Saved data entries:
►
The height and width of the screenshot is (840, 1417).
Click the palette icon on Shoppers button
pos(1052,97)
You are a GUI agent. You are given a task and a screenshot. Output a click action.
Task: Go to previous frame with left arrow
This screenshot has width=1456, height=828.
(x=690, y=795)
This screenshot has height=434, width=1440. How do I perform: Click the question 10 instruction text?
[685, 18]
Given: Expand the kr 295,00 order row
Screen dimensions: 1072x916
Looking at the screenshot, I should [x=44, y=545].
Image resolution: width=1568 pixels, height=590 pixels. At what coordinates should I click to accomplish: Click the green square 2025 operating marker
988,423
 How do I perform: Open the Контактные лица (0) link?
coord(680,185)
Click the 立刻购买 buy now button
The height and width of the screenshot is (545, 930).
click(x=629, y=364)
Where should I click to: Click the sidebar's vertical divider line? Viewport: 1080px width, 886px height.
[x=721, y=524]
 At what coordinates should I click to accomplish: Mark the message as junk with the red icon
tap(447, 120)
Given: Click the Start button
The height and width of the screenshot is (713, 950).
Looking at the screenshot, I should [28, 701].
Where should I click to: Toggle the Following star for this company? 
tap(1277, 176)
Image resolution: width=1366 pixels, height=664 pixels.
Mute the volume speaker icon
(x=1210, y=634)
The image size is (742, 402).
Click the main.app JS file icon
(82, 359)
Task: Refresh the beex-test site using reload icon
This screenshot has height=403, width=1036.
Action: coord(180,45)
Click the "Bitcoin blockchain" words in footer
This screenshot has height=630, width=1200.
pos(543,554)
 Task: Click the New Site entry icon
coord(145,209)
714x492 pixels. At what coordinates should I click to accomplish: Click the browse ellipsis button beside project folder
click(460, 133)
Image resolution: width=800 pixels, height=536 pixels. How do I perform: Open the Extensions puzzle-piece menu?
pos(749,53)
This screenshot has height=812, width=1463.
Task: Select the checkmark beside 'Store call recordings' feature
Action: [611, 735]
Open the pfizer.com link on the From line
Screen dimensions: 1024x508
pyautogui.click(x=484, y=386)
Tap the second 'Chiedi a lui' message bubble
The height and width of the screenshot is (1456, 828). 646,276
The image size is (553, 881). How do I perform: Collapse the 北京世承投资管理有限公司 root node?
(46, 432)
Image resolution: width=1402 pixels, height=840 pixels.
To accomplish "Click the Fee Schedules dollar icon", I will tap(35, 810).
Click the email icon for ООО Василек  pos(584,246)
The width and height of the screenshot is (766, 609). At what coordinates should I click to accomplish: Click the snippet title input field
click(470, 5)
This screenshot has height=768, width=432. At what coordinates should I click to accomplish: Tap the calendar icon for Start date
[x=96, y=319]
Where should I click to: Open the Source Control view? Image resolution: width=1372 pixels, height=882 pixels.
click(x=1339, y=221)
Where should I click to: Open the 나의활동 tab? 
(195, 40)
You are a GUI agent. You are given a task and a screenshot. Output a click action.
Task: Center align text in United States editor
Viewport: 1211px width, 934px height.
◄
▶ **What is required**: Output the entire set of records exactly as shown.

▶ **Response below**:
The height and width of the screenshot is (840, 1417).
Click the palette icon on Shoppers button
pos(1052,97)
You are a GUI agent. You are given a task and a screenshot. Output a click action.
Task: Go to previous frame with left arrow
This screenshot has width=1456, height=828.
(x=690, y=795)
This screenshot has height=434, width=1440. How do I perform: Click the question 10 instruction text?
[685, 18]
Given: Expand the kr 295,00 order row
Screen dimensions: 1072x916
Looking at the screenshot, I should [x=44, y=545].
Image resolution: width=1568 pixels, height=590 pixels. At what coordinates should I click to accomplish: Click the green square 2025 operating marker
988,423
 How do I perform: Open the Контактные лица (0) link?
coord(680,185)
Click the 立刻购买 buy now button
The height and width of the screenshot is (545, 930).
click(x=629, y=364)
Where should I click to: Click the sidebar's vertical divider line? Viewport: 1080px width, 886px height.
[x=721, y=524]
 At what coordinates should I click to accomplish: Mark the message as junk with the red icon
tap(447, 120)
Given: Click the Start button
The height and width of the screenshot is (713, 950).
Looking at the screenshot, I should [28, 701].
Where should I click to: Toggle the Following star for this company? 
tap(1277, 176)
Image resolution: width=1366 pixels, height=664 pixels.
Mute the volume speaker icon
(x=1210, y=634)
The image size is (742, 402).
Click the main.app JS file icon
(82, 359)
Task: Refresh the beex-test site using reload icon
This screenshot has height=403, width=1036.
Action: coord(180,45)
Click the "Bitcoin blockchain" words in footer
This screenshot has height=630, width=1200.
pos(543,554)
 Task: Click the New Site entry icon
coord(145,209)
714x492 pixels. At what coordinates should I click to accomplish: Click the browse ellipsis button beside project folder
click(460, 133)
Image resolution: width=800 pixels, height=536 pixels. How do I perform: Open the Extensions puzzle-piece menu?
pos(749,53)
This screenshot has height=812, width=1463.
Task: Select the checkmark beside 'Store call recordings' feature
Action: [611, 735]
Open the pfizer.com link on the From line
Screen dimensions: 1024x508
pyautogui.click(x=484, y=386)
Tap the second 'Chiedi a lui' message bubble
The height and width of the screenshot is (1456, 828). 646,276
The image size is (553, 881). How do I perform: Collapse the 北京世承投资管理有限公司 root node?
(46, 432)
Image resolution: width=1402 pixels, height=840 pixels.
To accomplish "Click the Fee Schedules dollar icon", I will tap(35, 810).
Click the email icon for ООО Василек  pos(584,246)
The width and height of the screenshot is (766, 609). At what coordinates should I click to accomplish: Click the snippet title input field
click(470, 5)
This screenshot has height=768, width=432. At what coordinates should I click to accomplish: Tap the calendar icon for Start date
[x=96, y=319]
Where should I click to: Open the Source Control view? Image resolution: width=1372 pixels, height=882 pixels.
click(x=1339, y=221)
Where should I click to: Open the 나의활동 tab? 
(195, 40)
You are a GUI agent. You are given a task and a screenshot. Output a click action.
Task: Center align text in United States editor
Viewport: 1211px width, 934px height.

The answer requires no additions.